Element and text location data:

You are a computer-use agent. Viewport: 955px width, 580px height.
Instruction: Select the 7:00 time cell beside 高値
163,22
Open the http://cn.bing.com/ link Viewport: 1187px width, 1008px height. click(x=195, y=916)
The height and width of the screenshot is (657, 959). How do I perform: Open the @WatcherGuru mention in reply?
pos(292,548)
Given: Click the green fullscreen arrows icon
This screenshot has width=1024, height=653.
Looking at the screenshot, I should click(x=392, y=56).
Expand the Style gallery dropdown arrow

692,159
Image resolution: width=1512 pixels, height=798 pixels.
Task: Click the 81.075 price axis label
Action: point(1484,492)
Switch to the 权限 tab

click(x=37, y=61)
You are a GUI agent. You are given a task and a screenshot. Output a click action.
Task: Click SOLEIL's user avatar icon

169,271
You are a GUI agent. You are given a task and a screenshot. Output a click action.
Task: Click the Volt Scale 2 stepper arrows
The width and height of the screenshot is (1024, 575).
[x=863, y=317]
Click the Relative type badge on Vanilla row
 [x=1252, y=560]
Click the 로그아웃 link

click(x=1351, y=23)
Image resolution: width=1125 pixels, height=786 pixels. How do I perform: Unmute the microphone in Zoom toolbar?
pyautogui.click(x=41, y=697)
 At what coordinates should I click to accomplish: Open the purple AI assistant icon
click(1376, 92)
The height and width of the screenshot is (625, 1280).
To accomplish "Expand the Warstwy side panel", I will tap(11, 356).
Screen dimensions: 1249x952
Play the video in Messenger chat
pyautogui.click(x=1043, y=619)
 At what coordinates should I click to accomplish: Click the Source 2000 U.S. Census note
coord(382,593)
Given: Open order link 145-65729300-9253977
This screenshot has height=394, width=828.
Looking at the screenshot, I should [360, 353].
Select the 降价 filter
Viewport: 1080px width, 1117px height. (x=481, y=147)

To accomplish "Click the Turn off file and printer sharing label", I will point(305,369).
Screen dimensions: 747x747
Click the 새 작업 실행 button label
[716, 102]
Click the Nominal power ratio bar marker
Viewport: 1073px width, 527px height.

**DIRECTION:** Convert the data above into a numbered list, one item per line, and omit the blank lines.

**FULL OUTPUT:**
1. You are a computer-use agent. Viewport: 955px width, 580px height.
2. Instruction: Select the 7:00 time cell beside 高値
3. 163,22
4. Open the http://cn.bing.com/ link Viewport: 1187px width, 1008px height. click(x=195, y=916)
5. The height and width of the screenshot is (657, 959). How do I perform: Open the @WatcherGuru mention in reply?
6. pos(292,548)
7. Given: Click the green fullscreen arrows icon
8. This screenshot has width=1024, height=653.
9. Looking at the screenshot, I should click(x=392, y=56).
10. Expand the Style gallery dropdown arrow
11. 692,159
12. Image resolution: width=1512 pixels, height=798 pixels.
13. Task: Click the 81.075 price axis label
14. Action: point(1484,492)
15. Switch to the 权限 tab
16. click(x=37, y=61)
17. You are a GUI agent. You are given a task and a screenshot. Output a click action.
18. Task: Click SOLEIL's user avatar icon
19. 169,271
20. You are a GUI agent. You are given a task and a screenshot. Output a click action.
21. Task: Click the Volt Scale 2 stepper arrows
22. The width and height of the screenshot is (1024, 575).
23. [x=863, y=317]
24. Click the Relative type badge on Vanilla row
25.  [x=1252, y=560]
26. Click the 로그아웃 link
27. click(x=1351, y=23)
28. Image resolution: width=1125 pixels, height=786 pixels. How do I perform: Unmute the microphone in Zoom toolbar?
29. pyautogui.click(x=41, y=697)
30.  At what coordinates should I click to accomplish: Open the purple AI assistant icon
31. click(1376, 92)
32. The height and width of the screenshot is (625, 1280).
33. To accomplish "Expand the Warstwy side panel", I will tap(11, 356).
34. Screen dimensions: 1249x952
35. Play the video in Messenger chat
36. pyautogui.click(x=1043, y=619)
37.  At what coordinates should I click to accomplish: Click the Source 2000 U.S. Census note
38. coord(382,593)
39. Given: Open order link 145-65729300-9253977
40. This screenshot has height=394, width=828.
41. Looking at the screenshot, I should [360, 353].
42. Select the 降价 filter
43. Viewport: 1080px width, 1117px height. (x=481, y=147)
44. To accomplish "Click the Turn off file and printer sharing label", I will point(305,369).
45. Screen dimensions: 747x747
46. Click the 새 작업 실행 button label
47. [716, 102]
48. Click the Nominal power ratio bar marker
49. Viewport: 1073px width, 527px height.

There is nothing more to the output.